Who will follow the British in their decision to leave the European Union? And are there likely to be any departures from the eurozone? For Nobel Prize-winning economist Joseph Stiglitz, Italy is the next EU member-state that will be leaving the bloc, while he recommends that Greece and Portugal follow suit.
This discussion may appear somewhat theoretical and hypothetical right now – but not much more than the discussions about Brexit and the emergence of the far right in Europe did 10 years ago. Nevertheless, the referendum has taken place in the UK, and the people voted to leave, while far-right parties have made electoral gains across the continent, so what does the future hold for Europe?

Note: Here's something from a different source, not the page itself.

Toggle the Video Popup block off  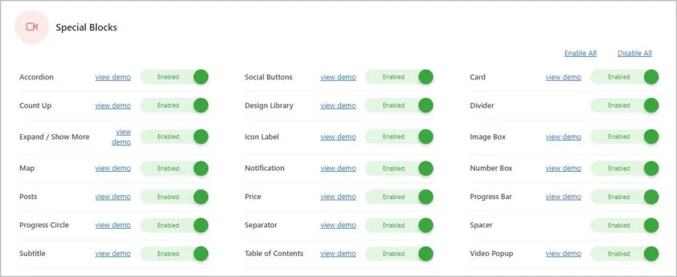pos(625,254)
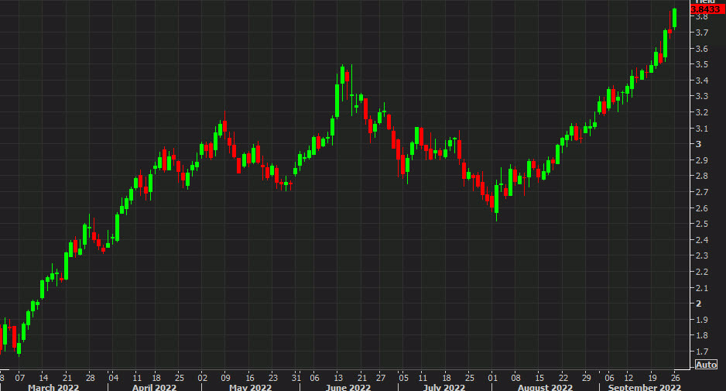Click the Auto scale button
Viewport: 726px width, 391px height.
coord(706,365)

According to Stratfor analyst Adriano Bosoni, Brexit is simply a symptom of the problem in the European Union and will not in itself trigger an exit trend from the bloc. Speaking to Kathimerini, the Argentinean analyst notes that the eurozone is experiencing trends toward fragmentation and that Brexit will create the road map and mechanism for the next departure.

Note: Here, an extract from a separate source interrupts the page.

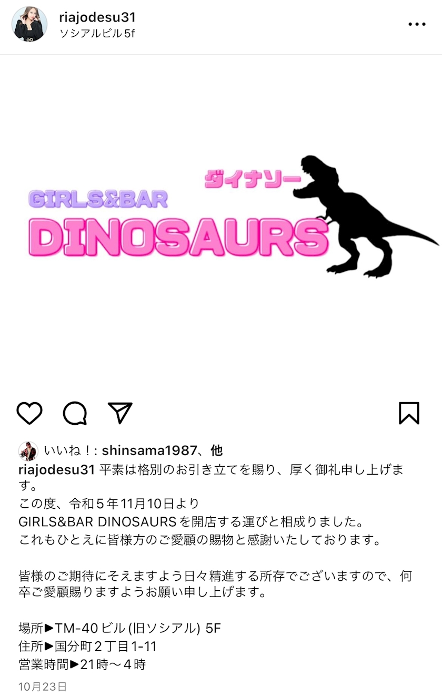Open the ソシアルビル 5f location tag
Screen dimensions: 442x697
[x=97, y=34]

This, however, does not mean that another departure is inevitable, or that the eurozone is at risk of extinction. The only certain thing is that it is going to change.
Analysts are focusing on Italy, as the country features the problems of southern EU states (high debt, low competitiveness) and the strengths of the core eurozone states (mostly industrial, export-driven economies). Moreover, the eurozone could probably muddle along without Italy, which would not be the case if Germany or France were to bow out. However, because it is of some importance to the common currency, Italy is a position to exert pressure for some changes in the eurozone to the benefit of the southern states. As a powerful member of the EU and a member of the eurozone, Italy has more leverage than the UK.
As regards Greece, Bosoni believes that the country is at risk of leaving the eurozone – or even the EU – more because of the political and geopolitical challenges on its doorstep (the migration crisis, the Kurdish issue, relations between Russia and Turkey in combination with those between the US and the eurozone etc), rather than because of the economic crisis.
Berenberg chief economist Holger Schmieding, however, disagrees with the hypothesis that Italy may be the next country to consider leaving the euro or the European Union. Speaking to Kathimerini, Schmieding explains that even though Italy has a large and export-oriented economy, it has one major disadvantage, of which the other “big players” of the eurozone are aware: Its export and financial policy mix is in direct competition with China, meaning that Italy has a serious competitiveness problem.
Schmieding does not see any other country following Britain, an opinion that is shared by Jurgen Matthes, head of the International Economics and Economic Outlook research unit at the Cologne Institute for Economic Research.
Bruegel director Guntram Wolff stresses that the cohesion of Europe relies on its attractiveness – mainly to members. An unfavorable agreement with Britain may dissuade other states from leaving, in the short term, but the overall balance will be negative, as it will damage the EU’s attractiveness.
That said, Athanasios Vamvakidis, head of G10 FX strategy at Bank of America Merrill Lynch, believes that Europe will change, particularly when the European Central Bank stops printing money. He argues that there is actually no real convergence in the EU, as the debts of the south have soared to record levels and the ECB’s policy is to veil the problem. This, he says, will have to stop at some point, and when it does, all of the real problems will come bubbling to the surface. If, moreover, it turns out that Britain’s decision was the right one, this would only serve only as an example for emulation for the overindebted countries of the European south.
In contrast, if Britain is ruined because of the choice made by its citizens, then skepticism toward both the euro and the EU will vanish and overindebted nations will have to suffer more tough austerity measures for many years to come.
All the analysts agree that each member-state joined the EU for its own reasons: eastern countries for the additional security it afforded, southern countries for the funding, and the northern countries in order to transfer the cost of fiscal measures to the south in exchange for funding, but also in order to counter the extreme right-wing movements of the north with left-wing reflexes of the south.